## REQUIREMENTS
Show every line in the records below that contains the string "axis", copying each line in full.

## RECORDS FOR THE TASK
____________________
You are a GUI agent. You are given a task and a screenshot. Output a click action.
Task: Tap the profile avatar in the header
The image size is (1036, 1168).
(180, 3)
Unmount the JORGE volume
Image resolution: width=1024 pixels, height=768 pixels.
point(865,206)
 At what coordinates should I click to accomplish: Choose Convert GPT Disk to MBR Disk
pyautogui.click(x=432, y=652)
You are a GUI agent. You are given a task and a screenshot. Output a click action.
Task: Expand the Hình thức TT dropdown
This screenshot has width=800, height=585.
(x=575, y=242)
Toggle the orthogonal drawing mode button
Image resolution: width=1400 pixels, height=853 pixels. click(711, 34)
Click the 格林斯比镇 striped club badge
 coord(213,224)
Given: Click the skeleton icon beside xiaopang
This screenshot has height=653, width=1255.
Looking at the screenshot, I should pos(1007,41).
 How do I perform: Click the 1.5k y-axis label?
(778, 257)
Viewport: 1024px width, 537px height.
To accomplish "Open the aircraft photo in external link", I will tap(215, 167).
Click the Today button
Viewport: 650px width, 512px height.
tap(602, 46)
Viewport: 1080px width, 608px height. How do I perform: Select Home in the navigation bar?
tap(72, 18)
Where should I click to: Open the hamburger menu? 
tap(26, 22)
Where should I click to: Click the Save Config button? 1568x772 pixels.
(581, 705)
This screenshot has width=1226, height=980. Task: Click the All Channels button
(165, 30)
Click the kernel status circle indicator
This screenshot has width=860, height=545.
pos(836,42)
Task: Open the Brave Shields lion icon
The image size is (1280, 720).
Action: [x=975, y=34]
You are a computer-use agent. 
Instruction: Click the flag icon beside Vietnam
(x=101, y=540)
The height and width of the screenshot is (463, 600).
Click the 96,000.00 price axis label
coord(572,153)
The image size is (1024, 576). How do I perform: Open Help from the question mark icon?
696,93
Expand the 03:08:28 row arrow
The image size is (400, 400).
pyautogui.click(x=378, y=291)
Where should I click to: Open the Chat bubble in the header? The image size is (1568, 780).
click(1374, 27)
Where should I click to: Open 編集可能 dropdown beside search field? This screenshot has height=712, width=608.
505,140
____________________
## CORRECT RESULT
 How do I perform: Click the 1.5k y-axis label?
Click the 96,000.00 price axis label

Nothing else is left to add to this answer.